Igualmente, a aprendizagem,
dependente da necessária aliança entre gerações que se sucedem, implica
rivalidades que se sobrepõem com grande frequência às relações de aliança,
tornando as sociedades, internamente e ainda mais face às estrangeiras, submetidas
à lei da guerra. Estas duas
leis, a segunda sendo sequência reelaborada da primeira, dão ao motivo de mundo um aspecto como que negativo, aquele que é muitas
vezes colocado como ‘problema do mal’ ou ‘da violência’. A ética não lhe é
prévia mas consequência: leis e razão são maneiras de se conjurarem esta negatividade
do ‘mundo’, que é prévia à tal ‘teologia católica’ sem Deus que seria a de Ser
e Tempo. Mas tanto a alimentação
como a aprendizagem como imperativos sociais pré-políticos, digamos,
são na ordem fenomenológica prévios à diferença entre concepções do mundo que
seriam ‘positivas’ ou ‘negativas’, ardentianas ou heideggerianas. E que ilustram eles do Dasein de Ser e Tempo ? São ambos imperativos que, em vez de 'anteciprem' a morte, a diferem: a alimentação é o cuidado que adia quotidianamente a morte individual, a aprendizagem das novas gerações adia morte da sociedade; tais diferanças são mais 'antecipadoras' da morte, pois que têm efeito sobre ela, do que a que leva alguns à autenticidade, privilegiada por Heidegger em vista da diferença que se mostra ser ética.

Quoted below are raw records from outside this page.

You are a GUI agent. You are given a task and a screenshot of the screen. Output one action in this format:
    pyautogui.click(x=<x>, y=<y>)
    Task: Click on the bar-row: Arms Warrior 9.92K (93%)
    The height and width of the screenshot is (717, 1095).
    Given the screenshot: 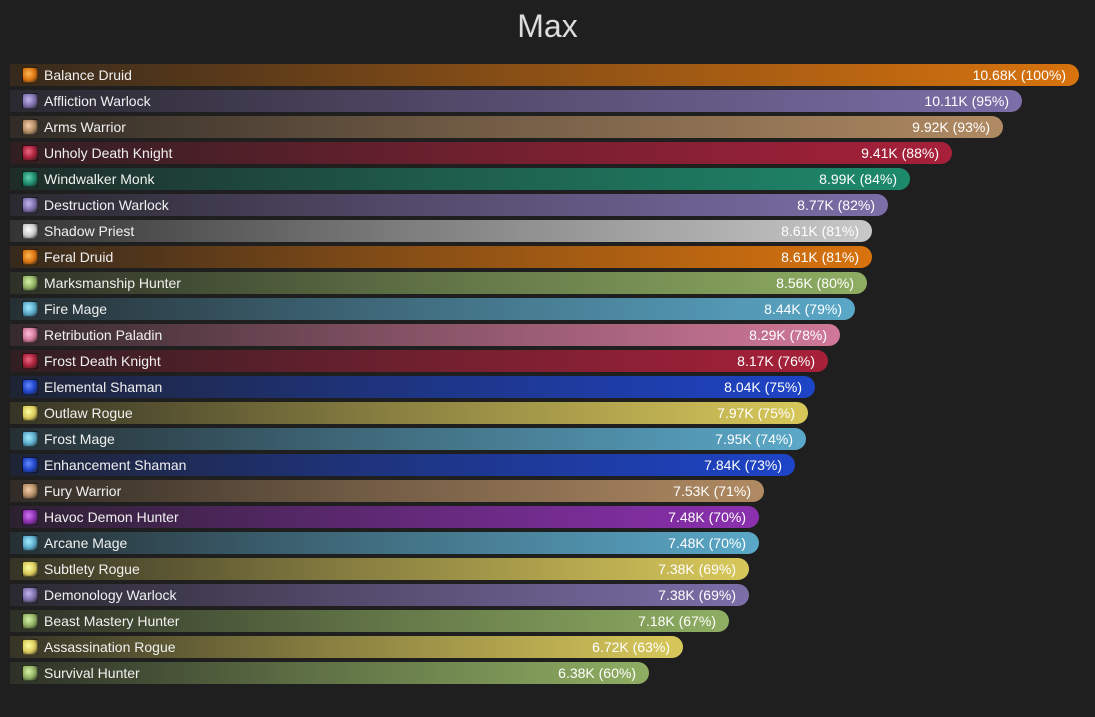 What is the action you would take?
    pyautogui.click(x=506, y=127)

7. Quanto à questão da “teologia sem Deus” de Ser
e Tempo”, não sei se e como ela
perdurou como tal no II Heidegger, já que o motivo ontoteológico põe-na
radicalmente em questão. Poderia pôr-se a hipótese de o nazismo ter aparecido a
Heidegger, conservador pouco politizado, como resposta ôntica pagã inesperada
duma superação da negatividade do ‘mundo inautêntico’ cristão, mas de que
rapidamente se terá desencantado, tendo-se tornado o seu espantalho filosófico
dos anos 30, para o que recorreu a Nietzsche, Hölderlin, outras artes, mas
também a Heraclito, Parménides, Junger, Aristóteles, o que justificaria a minha
pretensão em Heidegger, pensador da Terra (§§ 44-48) de que terá sido a adesão e posterior repúdio do nazismo o que
o provocou à enorme viragem, dum Dasein solipsista, temporal mas não historicizado, para a História do Ser. Mas
como as viragens nunca são integrais, acontecem a estruturações antigas que
lhes resistem, a força do desafio da técnica nos anos 50 e 60 veio a revelar
como tinha ficado um ‘buraco divino’ dessa primeira teologia que teve: se ele
não tivesse providenciado para que a sua entrevista ao Spiegel não fosse publicada antes da morte de Hannah
Arendt, esta teria ficado boquiaberta diante do “só um deus nos pode ainda salvar”.
[1] J.
Vuillemin, Physique et méthaphysique kantiennes, P.U.F., 1955, demonstrou de
maneira muito convincente a existência dum paralelo rigoroso entre a Analítica
transcendental da Crítica da razão pura (1781) e os Princípios metafísicos da ciência
da natureza (1786):
a sua tese é a de que “pensamento físico e teoria do conhecimento não são senão
um em Kant”: é um livro de argumentação muito cerrada, difícil de ler por
supor um conhecimento aprofundado da história da física desde Galileu a Kant e
das suas relações estruturais às filosofias de Descartes e Leibniz, pelo menos.